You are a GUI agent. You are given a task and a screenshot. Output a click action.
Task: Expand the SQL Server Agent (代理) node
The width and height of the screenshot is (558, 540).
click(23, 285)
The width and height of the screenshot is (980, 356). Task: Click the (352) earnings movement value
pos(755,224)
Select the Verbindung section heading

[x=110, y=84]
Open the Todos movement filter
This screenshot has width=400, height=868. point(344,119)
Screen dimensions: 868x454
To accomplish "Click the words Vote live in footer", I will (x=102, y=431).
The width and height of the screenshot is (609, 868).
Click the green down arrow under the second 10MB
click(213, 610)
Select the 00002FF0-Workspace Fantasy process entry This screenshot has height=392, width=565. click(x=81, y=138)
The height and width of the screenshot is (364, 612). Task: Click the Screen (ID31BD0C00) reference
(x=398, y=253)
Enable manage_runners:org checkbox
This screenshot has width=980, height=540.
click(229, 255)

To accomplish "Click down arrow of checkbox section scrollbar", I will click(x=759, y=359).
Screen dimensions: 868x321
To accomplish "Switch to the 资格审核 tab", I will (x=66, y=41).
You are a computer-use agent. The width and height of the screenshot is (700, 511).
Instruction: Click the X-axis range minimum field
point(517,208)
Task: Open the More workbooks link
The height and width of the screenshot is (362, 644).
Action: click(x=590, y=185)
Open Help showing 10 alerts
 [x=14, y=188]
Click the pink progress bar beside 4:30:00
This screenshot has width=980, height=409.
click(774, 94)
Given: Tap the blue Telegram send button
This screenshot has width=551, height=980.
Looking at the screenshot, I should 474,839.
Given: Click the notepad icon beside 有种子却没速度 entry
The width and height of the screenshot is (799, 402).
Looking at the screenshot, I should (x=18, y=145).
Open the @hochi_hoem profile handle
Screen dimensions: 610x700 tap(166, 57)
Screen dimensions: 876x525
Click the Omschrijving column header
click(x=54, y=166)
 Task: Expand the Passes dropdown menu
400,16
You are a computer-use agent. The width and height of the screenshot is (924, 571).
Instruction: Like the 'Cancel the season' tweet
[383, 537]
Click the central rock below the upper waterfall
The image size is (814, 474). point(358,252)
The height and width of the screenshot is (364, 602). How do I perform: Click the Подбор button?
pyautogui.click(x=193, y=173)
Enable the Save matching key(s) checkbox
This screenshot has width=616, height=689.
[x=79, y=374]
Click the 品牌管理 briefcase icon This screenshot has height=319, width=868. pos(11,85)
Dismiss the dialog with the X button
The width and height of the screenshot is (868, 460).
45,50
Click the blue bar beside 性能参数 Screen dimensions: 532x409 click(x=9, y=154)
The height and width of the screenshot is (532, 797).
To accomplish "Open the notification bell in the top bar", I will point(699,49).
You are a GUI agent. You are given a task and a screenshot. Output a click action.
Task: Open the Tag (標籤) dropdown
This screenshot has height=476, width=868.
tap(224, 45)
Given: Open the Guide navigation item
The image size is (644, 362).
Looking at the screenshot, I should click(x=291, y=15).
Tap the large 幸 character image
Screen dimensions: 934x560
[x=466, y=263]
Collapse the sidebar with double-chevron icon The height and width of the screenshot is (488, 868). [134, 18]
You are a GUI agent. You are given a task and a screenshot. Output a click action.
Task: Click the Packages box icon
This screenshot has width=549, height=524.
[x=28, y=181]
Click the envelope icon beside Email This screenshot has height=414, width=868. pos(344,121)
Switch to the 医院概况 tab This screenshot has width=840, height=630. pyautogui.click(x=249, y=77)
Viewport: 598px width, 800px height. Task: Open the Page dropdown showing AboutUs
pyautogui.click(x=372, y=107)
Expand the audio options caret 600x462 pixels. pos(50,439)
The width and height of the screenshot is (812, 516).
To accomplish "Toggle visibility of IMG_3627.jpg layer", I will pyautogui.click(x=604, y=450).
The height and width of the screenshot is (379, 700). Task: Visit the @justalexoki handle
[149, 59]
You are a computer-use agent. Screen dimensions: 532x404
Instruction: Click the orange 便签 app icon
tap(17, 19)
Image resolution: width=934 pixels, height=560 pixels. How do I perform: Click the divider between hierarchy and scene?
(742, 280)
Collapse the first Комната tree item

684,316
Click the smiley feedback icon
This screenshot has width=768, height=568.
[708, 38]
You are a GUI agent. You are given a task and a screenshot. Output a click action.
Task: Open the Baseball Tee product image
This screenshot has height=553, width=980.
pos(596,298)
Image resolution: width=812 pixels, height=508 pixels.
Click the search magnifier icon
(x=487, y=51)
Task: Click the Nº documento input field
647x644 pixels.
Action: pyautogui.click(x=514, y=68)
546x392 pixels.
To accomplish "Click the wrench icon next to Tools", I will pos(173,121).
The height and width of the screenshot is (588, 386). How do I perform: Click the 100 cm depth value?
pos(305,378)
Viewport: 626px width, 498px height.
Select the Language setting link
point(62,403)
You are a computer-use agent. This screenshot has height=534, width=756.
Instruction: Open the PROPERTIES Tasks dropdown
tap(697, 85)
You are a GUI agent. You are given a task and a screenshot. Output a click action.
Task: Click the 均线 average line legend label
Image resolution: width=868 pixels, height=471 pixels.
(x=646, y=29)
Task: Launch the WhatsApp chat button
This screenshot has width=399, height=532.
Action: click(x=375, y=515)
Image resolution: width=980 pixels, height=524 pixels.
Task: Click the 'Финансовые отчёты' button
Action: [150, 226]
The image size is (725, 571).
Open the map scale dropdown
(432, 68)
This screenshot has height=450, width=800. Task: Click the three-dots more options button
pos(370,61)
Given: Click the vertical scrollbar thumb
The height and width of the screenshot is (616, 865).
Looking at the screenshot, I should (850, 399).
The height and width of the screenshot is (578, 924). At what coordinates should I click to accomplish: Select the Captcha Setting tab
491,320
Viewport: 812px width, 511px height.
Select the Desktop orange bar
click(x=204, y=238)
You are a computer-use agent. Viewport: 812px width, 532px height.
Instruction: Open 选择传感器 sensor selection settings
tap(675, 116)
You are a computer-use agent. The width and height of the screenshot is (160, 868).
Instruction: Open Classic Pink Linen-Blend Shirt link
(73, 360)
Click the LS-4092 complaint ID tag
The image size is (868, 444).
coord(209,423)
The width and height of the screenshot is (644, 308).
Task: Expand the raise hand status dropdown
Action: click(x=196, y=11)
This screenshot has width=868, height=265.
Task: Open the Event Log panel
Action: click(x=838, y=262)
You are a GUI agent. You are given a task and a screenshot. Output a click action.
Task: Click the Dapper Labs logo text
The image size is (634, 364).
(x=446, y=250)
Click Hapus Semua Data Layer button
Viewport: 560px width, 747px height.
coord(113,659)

**Description of the task**:
Whenever a line of the data includes the word "entry", show that line in full.

**Solved problem**:
Select the 00002FF0-Workspace Fantasy process entry This screenshot has height=392, width=565. click(x=81, y=138)
Given: Click the notepad icon beside 有种子却没速度 entry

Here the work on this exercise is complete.